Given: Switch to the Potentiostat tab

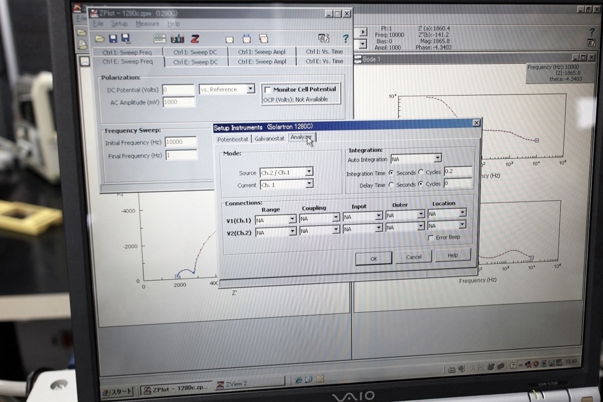Looking at the screenshot, I should pyautogui.click(x=233, y=139).
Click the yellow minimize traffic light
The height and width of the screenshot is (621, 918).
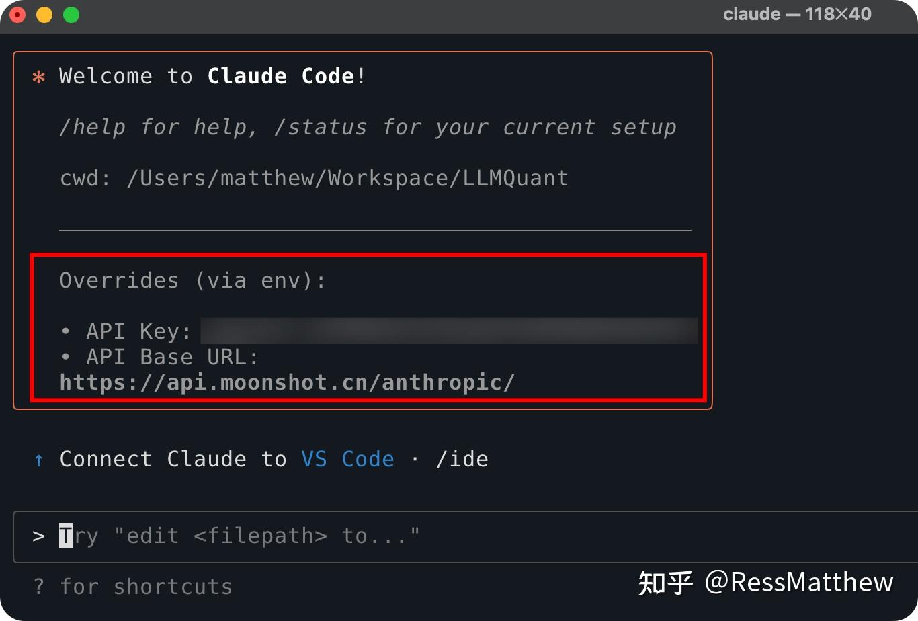click(x=43, y=14)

---+---

[Activity]: The material above is to be output exactly, with each picture left out.

[Response area]:
Given: Switch to the Potentiostat tab

Looking at the screenshot, I should pyautogui.click(x=233, y=139).
Click the yellow minimize traffic light
The height and width of the screenshot is (621, 918).
click(x=43, y=14)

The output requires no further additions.